No, instead most parents take unbelievable pains to ensure that before their child speaks or performs any action whatsoever they are considered ‘normal’ by their peers.
This is vitally important for several reasons but most important of all is the simple truism that kids can be randomly, unfairly and unbelievably cruel.
If little Johnny can’t kick a footy properly, wears a funny-looking shirt or is the best in his class at maths, he is probably going to be teased about it.
But if little Johnny’s name is Horatio Augustus Tiger the Third then that kid is going to be ripped on regardless of what his talents are.
I don’t like it, but I accept that it is true instead of fighting for 12 years of schooling to no avail.

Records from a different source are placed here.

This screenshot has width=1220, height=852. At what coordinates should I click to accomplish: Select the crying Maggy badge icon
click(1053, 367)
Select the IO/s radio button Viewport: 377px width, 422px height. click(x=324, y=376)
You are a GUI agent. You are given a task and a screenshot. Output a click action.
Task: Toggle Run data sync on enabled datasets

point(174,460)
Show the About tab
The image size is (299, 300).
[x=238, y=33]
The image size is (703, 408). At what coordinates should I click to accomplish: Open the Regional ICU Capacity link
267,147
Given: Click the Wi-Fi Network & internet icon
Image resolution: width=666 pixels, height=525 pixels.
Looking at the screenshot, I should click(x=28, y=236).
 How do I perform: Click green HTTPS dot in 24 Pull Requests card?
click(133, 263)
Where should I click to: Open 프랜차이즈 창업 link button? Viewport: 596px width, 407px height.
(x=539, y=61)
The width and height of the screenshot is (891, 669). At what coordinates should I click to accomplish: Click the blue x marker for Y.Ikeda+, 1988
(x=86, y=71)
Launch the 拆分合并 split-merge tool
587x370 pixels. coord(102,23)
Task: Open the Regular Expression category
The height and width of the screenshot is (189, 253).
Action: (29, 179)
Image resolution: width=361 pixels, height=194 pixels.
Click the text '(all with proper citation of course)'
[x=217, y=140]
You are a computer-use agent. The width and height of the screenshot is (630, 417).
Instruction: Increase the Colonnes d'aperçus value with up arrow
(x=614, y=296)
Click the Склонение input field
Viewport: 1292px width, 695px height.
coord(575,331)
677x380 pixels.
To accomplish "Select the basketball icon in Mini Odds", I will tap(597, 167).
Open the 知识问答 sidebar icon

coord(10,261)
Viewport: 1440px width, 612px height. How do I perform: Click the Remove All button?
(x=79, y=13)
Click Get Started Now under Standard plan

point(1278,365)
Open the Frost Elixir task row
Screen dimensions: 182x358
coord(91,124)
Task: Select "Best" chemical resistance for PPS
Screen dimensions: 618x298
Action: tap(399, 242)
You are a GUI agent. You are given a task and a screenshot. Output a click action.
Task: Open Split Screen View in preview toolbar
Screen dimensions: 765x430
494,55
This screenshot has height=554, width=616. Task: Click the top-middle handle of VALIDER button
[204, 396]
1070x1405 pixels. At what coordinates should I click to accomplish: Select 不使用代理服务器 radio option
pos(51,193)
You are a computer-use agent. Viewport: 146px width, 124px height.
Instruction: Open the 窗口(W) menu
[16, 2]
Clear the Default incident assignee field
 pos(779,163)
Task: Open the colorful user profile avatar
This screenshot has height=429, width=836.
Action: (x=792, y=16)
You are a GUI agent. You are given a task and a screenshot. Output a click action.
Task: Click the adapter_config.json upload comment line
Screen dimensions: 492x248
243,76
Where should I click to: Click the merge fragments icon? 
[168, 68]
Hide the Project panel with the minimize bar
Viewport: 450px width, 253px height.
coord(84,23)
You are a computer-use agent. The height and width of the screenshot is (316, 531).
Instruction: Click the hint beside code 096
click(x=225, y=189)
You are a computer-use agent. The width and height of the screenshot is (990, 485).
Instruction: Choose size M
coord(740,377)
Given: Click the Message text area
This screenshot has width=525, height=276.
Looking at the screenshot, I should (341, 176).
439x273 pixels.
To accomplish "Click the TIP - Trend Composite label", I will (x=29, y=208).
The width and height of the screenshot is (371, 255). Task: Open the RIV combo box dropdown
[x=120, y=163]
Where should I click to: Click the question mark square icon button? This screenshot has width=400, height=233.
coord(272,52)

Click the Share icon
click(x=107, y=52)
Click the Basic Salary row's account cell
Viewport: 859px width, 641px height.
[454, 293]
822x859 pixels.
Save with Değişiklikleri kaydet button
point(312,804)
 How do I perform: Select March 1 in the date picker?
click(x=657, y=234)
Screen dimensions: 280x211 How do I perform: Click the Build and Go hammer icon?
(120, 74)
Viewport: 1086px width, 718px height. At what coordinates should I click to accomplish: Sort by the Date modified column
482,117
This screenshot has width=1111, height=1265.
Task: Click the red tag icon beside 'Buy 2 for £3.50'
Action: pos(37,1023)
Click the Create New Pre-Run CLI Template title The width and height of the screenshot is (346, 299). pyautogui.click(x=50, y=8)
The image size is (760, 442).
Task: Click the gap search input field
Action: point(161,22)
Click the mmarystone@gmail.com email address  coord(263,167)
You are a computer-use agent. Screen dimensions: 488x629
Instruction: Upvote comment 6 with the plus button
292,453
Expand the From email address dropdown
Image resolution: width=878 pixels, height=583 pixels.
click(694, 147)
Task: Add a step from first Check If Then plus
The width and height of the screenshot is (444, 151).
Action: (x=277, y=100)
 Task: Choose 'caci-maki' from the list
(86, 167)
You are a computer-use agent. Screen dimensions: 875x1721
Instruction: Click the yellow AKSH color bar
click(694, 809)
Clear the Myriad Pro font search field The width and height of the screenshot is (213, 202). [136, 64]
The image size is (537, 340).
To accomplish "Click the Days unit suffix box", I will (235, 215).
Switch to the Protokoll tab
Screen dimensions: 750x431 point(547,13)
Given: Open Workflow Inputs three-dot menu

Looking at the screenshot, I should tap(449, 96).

Kids most of all naturally fear what they don’t understand.
If 21 of the 22 kids in your child’s kindy class can’t fathom why there are three hyphens and the symbol for boron in your kid’s name, then they will rip on them.
It is not until children get older that notions of uniqueness and individuality become comprehendible, let alone ‘cool’ or desired.
Giving your child ‘everything’ but a name he/she can’t pronounce until grade 8 seems rather contradictory at best don’t you think?
Worse still is naming them something considered ‘normal’ but completely re-inventing the spelling of it.
“Hello Mrs Smith, I am sure Ben will love it here at big school, does he prefer Ben or Benjamin?”
“Ooh, actually it is ‘B’ then an apostrophe then ‘Jamin’ – also we like to really hit the ‘m’ in Jamin so its B’JaMin.”
Yes! I am sure little B’JaMin will love the fact that he won’t learn what a freakin apostrophe is until he is 12!
Kids have to be part of the pack before they can rise to the top of it or break away from it.
A name does not define a person, but it can impact their lives far more than a lot of today’s parents realise.
How will the name you want impact your child?